Fidel Castro deve ser das poucas pessoas que, ao morrer, não se tornou imediatamente um ser maravilhoso e unânime. A morte costuma ter por efeito apagar defeitos, rancores, sacanices, distúrbios, invejas e toda a sorte de características e sentimentos menos radiosos, transformando o morto num ser de brilho e paz e todos os que o recordam em seres equânimes e agradecidos.
Fidel escapou a isso, da mesma forma que escapou – diz-se – aos muitos atentados dos maldosos imperialistas. Mas não escapou, coitado, ao modo simplista com que se tende a tratar as coisas neste nosso tempo – um tempo de compulsão para a literalidade, de carinho pelos rótulos, de amor pela rapidez estrepitosa e de aversão ao complexo e ao profundo.
E se juntarmos a isto que o debate político entre nós, nos dias que correm, além de amiúde sofrer daquela pobreza de pensamento pós-moderna, está ainda a digerir os acontecimentos seguintes às últimas eleições legislativas – e com uma digestão custosa e deficiente, muito emotiva e pouco racional –, já se vê que a política em Portugal (e a opinião umbilicalmente ligada à política) tratou a morte de Fidel, salvas algumas boas exceções, com a mesma elevação, a mesma reflexão, a mesma profundidade e a mesma objetividade com que os adeptos dos clubes da Segunda Circular tratam à segunda-feira os acontecimentos ocorridos dentro das quatro linhas no fim-de-semana anterior.
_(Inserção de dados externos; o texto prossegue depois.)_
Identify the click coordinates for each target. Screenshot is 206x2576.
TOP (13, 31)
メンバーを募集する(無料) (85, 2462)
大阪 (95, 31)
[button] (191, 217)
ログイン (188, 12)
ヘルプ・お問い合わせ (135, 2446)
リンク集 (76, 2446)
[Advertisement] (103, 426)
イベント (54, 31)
Fidel morreu, e a coisa a seguir passou-se mais ou menos assim: Fidel foi um revolucionário. Ou um lutador. Ou um progressista. Ou Fidel foi um monstro. Ou um ditador. Ou um algoz.
E pronto, ou foi uma coisa ou outra, e já está. E quem dizia que não foi, ou era um totalitário leninista ou era um reacionário execrável, chegando a parecer em certos casos que mais importante do que Fidel era o que os adversários tinham dito. Aliás – disseram os que pintaram Fidel com melhores cores –, estava-se mesmo a ver que os que sempre foram contra as conquistas operárias e os avanços de abril tinham agora que negar as qualidades de Fidel e os progressos de Cuba. E – por seu lado, disseram os que acentuaram as trevas da personagem – só se poderia esperar de quem tomou o poder em Portugal com manobras e ardis e contra o ditado das urnas que esquecesse agora tudo o que Fidel teve de mau.
Só faltou responder ao elogio a Fidel ou à nostalgia dele com um “cale-se, sua esquerdista mal lavada” ou “meta a ditadura do proletariado no saco, seu soviete de trazer por casa”; e à crítica ao mesmo Fidel ou à recordação forte do seu manejo do mal com um “fora, seu fascista pançudo” ou “já cheira a ranço queque e marialva”. Et cetera, e assim vamos, cantando e rindo (por assim dizer), numa espécie de política do alecrim e da manjerona, dada a esquecer que as coisas, tal como Fidel, são bem menos simples, menos literais e menos superficiais do que isso.
Nada é só pátria ou só morte, isso é conversa de dérbi ou conversa de quem na política não dá mais ou não quer mais do que só um poucochinho.